Despite rapid growth in domestic energy production, Turkey relies mostly on energy imports for its supply, the IEA says. Nearly all natural gas is imported and domestic oil production accounts for only about 7% of total demand.

Domestic coal production is larger, but despite recent growth, Turkey still relies on imports for 58% of its coal demand.

The first Akkuyu unit is expected to come online in 2023 with a further unit starting every year afterwards.

Construction of Unit 1 began in April 2018 with work following on Unit 2 in April 2021 and Unit 3 in April 2021. In October 2021, a construction licence was granted for Akkuyu-4.

Akkuyu will also have a significant impact on the social and economic development of the province of Mersin, southwest of Turkey, where it is being built. There are 10,000 people working on the project and thousands of long-term additional jobs will be created if regional infrastructure for trade and business, research, medicine, mechanical engineering and agriculture is taken into account Mr Giorgi said.

Under a BOO (build-own-operate) delivery method agreed with the Turkish government in 2010, Russian state nuclear corporation Rosatom and its subsidiaries are supplying the four Generation III+ VVER-1200 units and funds for the project. Rosatom also shoulders the financial risks related to project.

The Turkish government provides the construction site and support, including permits and licences. Mr Giorgi said the BOO method might offer fewer localisation opportunities for Turkish companies during operation and decommissioning, mainly because of the lack of nuclear expertise and knowhow in the country. However, Turkey will take advantage of Russian technical support, training, and knowledge for operation, decommissioning and spent fuel management. Without this input from Russia – or another nuclear technology vendor – it would have been impossible for Turkey to “go it alone”.

State-owned electricity supplier EÜAŞ will buy around half the nuclear power generated from Akkuyu for 15 years at a pre-determined price.

Turkey’s Nuclear Energy Law, approved in 2019, assigns the Turkish Atomic Energy Authority (TAEK) to manage radioactive waste, including the disposal of spent fuel from Akkuyu and any other nuclear stations. Nuclear fuel will be sourced from Russian suppliers and spent nuclear fuel of Russian origin could be reprocessed in Russia.

Turkey has plans for more nuclear. In 2013, the Japanese and Turkish governments agreed to collaborate on a project to build new units at Sinop, on the Black Sea coast in the north of the country, with an alliance of Japanese and French businesses centred on Japan’s Mitsubishi Heavy Industries (MHI) and French nuclear plant maker Framatome. However, in January 2020, Turkey was reported to have cancelled the agreement because feasibility studies did not meet the energy ministry’s expectations with regard to schedule and pricing.

Tougher safety measures that came into force following the Fukushima-Daiichi nuclear accident in 2011 more than doubled the estimated cost of the project to $46.2bn.

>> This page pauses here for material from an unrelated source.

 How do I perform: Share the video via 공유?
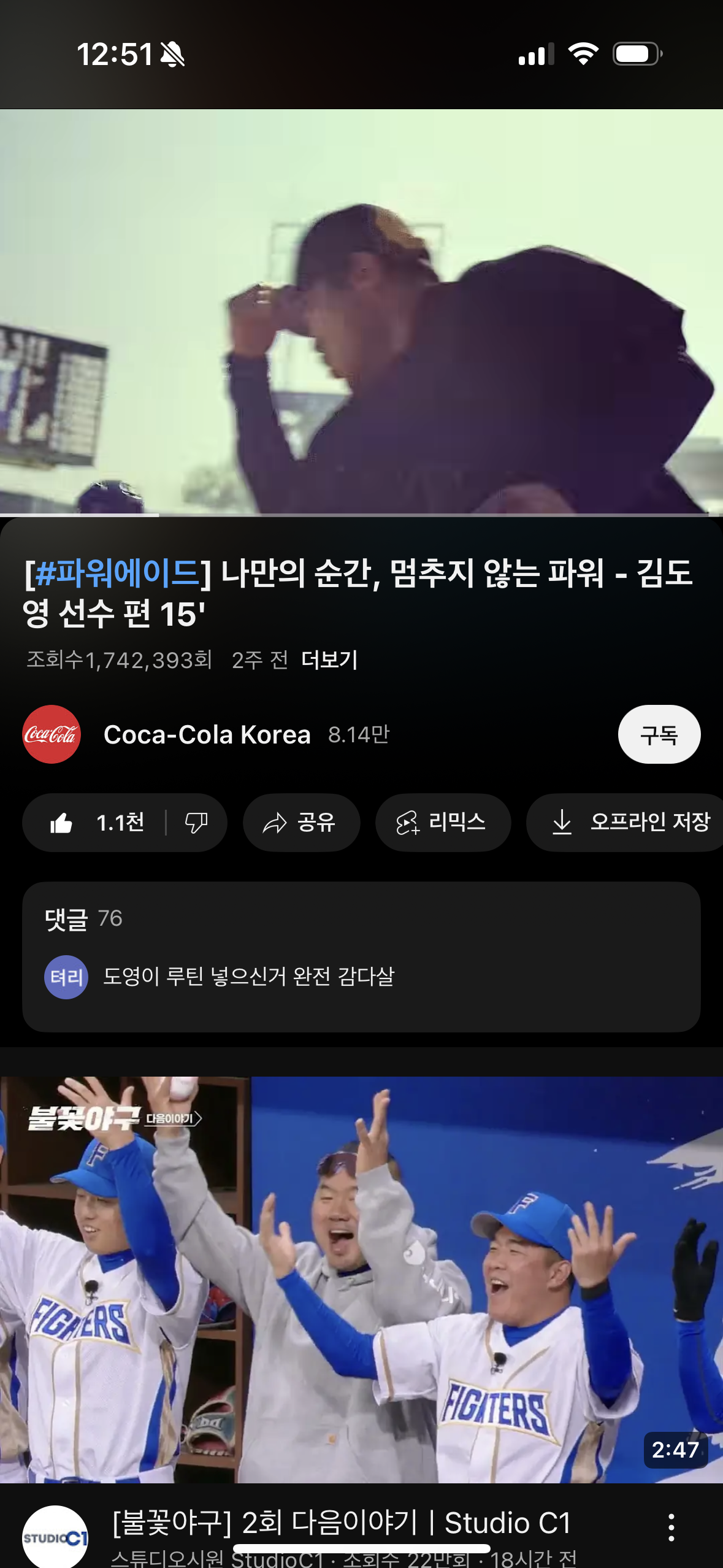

Turkey might yet resurrect the project with another partner. The IEA said last year the Turkish government was in talks with other partners to develop the project.

In the meantime, Netherlands-based Fugro recently completed an offshore site characterisation for Sinop in August 2021.

The Igneada nuclear station, on the Black Sea close to the border with Bulgaria, is in the planning stages. The facility is expected to be built after 2023, Mr Giorgi said. US-based Westinghouse Electric Company is said to be providing two AP1000 plants with plans for two CAP1400 plants. The CAP1400 is an enlarged version of the AP1000 developed in China with consulting input from Westinghouse.

Press reports have said that in November 2014 China’s State Nuclear Power Technology Corporation Limited (SNPTC) signed an agreement with Turkey’s utility EUAS and Westinghouse to begin exclusive negotiations to develop and construct the CAP1400 plant in Turkey.